▶ AIM: Could you give the entries again from the line containing "860). [x=162, y=110]" through the line containing "tap(38, 717)", changing "floppy disk" to "diskette" and leaving everything else the same?

— start of SOURCE RECORDS —

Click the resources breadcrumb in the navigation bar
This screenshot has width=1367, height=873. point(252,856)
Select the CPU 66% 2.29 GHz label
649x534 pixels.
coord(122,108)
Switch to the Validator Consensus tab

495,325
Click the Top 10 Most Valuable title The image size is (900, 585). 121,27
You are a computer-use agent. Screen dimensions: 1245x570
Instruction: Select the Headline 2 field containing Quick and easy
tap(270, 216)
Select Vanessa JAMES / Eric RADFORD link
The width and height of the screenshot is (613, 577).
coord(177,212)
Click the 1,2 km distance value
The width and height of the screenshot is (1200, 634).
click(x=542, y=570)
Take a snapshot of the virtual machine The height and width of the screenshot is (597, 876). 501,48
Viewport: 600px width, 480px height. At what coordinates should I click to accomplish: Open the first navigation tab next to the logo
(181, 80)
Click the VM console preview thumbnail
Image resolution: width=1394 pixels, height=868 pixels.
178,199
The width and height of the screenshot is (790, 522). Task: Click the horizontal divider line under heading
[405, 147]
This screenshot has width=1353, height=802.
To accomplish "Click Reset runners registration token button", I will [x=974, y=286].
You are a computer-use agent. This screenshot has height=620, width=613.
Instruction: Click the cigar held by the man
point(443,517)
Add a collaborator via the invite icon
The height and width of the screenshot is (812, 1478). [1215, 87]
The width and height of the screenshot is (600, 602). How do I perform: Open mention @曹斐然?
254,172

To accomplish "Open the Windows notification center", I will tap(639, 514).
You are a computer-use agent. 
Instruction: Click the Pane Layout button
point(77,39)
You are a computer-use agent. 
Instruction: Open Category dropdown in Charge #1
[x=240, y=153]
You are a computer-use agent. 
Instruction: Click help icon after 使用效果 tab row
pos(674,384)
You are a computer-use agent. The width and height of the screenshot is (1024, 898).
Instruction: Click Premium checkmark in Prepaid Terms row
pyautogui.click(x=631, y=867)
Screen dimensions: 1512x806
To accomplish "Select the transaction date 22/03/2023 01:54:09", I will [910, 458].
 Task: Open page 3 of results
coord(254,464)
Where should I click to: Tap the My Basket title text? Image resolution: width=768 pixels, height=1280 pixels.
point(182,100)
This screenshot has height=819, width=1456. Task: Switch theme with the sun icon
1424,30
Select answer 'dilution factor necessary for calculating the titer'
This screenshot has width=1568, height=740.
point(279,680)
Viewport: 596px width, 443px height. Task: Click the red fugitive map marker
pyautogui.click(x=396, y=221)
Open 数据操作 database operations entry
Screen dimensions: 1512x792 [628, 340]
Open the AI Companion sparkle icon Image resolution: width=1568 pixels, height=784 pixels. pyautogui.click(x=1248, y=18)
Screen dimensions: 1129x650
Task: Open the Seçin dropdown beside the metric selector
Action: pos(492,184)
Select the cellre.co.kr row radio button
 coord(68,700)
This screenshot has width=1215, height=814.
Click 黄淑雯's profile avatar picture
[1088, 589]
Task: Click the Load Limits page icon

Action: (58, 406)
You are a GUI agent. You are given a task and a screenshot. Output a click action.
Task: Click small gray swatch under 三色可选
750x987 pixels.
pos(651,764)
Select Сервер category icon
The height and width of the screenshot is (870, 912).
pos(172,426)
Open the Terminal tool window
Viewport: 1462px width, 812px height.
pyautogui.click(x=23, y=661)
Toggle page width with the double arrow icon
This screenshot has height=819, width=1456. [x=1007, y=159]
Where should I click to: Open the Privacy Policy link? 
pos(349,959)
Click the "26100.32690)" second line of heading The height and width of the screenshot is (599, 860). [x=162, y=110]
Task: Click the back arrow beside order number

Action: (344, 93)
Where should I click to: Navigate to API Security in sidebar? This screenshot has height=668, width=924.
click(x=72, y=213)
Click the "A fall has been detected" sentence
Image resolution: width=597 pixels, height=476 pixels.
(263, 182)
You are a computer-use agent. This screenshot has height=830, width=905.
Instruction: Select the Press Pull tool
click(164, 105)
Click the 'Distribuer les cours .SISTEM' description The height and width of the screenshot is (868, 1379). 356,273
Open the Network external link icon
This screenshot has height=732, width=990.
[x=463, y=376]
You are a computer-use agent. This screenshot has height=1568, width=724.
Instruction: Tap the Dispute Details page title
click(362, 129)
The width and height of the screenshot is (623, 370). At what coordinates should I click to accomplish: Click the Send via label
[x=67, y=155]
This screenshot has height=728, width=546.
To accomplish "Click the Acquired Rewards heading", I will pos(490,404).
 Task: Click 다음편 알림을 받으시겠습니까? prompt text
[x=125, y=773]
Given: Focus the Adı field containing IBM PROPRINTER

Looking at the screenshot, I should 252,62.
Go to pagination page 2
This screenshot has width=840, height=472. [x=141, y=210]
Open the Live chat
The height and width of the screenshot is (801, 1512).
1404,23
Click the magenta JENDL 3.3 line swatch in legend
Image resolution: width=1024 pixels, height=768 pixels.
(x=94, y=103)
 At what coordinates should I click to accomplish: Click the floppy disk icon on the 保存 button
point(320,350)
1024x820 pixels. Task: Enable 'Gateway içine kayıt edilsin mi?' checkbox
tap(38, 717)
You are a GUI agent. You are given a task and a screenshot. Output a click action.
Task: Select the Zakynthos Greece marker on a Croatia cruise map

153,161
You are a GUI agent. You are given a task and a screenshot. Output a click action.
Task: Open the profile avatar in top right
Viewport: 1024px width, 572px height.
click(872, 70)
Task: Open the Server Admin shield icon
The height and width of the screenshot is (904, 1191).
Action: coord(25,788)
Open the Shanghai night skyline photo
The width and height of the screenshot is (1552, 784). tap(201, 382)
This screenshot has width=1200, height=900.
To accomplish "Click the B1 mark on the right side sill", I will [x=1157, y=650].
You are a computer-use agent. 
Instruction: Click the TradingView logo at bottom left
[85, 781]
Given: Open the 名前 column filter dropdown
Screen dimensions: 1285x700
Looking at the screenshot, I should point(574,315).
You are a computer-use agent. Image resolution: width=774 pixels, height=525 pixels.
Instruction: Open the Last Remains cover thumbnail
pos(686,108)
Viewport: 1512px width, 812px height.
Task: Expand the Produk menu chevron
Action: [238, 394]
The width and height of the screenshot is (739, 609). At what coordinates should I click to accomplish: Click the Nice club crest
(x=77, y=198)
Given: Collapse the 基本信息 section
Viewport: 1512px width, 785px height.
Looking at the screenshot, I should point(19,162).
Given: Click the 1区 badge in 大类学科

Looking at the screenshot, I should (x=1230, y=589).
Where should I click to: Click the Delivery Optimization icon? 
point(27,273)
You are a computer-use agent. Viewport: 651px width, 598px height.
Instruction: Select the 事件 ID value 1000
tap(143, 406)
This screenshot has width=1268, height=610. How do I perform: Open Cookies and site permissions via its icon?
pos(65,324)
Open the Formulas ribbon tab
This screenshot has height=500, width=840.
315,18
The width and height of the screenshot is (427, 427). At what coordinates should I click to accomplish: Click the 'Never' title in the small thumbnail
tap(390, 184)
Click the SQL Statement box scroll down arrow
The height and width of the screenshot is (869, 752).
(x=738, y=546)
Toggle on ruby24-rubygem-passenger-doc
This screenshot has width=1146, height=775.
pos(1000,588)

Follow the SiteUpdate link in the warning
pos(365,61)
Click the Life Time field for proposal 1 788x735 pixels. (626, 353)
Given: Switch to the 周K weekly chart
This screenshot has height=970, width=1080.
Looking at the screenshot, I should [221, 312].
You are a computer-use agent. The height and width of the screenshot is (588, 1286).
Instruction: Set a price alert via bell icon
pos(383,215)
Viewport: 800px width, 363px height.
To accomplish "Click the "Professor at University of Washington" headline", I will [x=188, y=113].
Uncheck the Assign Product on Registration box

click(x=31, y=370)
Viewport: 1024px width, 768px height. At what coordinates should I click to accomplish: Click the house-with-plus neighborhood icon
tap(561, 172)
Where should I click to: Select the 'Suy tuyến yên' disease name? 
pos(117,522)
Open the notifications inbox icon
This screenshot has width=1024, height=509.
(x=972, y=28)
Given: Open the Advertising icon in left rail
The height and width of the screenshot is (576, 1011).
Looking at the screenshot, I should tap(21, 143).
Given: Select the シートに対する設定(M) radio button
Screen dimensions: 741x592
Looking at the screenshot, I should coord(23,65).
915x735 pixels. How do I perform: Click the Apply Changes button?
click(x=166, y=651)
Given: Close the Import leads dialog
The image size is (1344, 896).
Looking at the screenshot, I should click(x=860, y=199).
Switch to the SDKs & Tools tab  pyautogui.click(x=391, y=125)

— end of SOURCE RECORDS —

▶ FULL RESPONSE:
Click the "26100.32690)" second line of heading The height and width of the screenshot is (599, 860). [x=162, y=110]
Task: Click the back arrow beside order number

Action: (344, 93)
Where should I click to: Navigate to API Security in sidebar? This screenshot has height=668, width=924.
click(x=72, y=213)
Click the "A fall has been detected" sentence
Image resolution: width=597 pixels, height=476 pixels.
(263, 182)
You are a computer-use agent. This screenshot has height=830, width=905.
Instruction: Select the Press Pull tool
click(164, 105)
Click the 'Distribuer les cours .SISTEM' description The height and width of the screenshot is (868, 1379). 356,273
Open the Network external link icon
This screenshot has height=732, width=990.
[x=463, y=376]
You are a computer-use agent. This screenshot has height=1568, width=724.
Instruction: Tap the Dispute Details page title
click(362, 129)
The width and height of the screenshot is (623, 370). At what coordinates should I click to accomplish: Click the Send via label
[x=67, y=155]
This screenshot has height=728, width=546.
To accomplish "Click the Acquired Rewards heading", I will pos(490,404).
 Task: Click 다음편 알림을 받으시겠습니까? prompt text
[x=125, y=773]
Given: Focus the Adı field containing IBM PROPRINTER

Looking at the screenshot, I should 252,62.
Go to pagination page 2
This screenshot has width=840, height=472. [x=141, y=210]
Open the Live chat
The height and width of the screenshot is (801, 1512).
1404,23
Click the magenta JENDL 3.3 line swatch in legend
Image resolution: width=1024 pixels, height=768 pixels.
(x=94, y=103)
 At what coordinates should I click to accomplish: Click the diskette icon on the 保存 button
point(320,350)
1024x820 pixels. Task: Enable 'Gateway içine kayıt edilsin mi?' checkbox
tap(38, 717)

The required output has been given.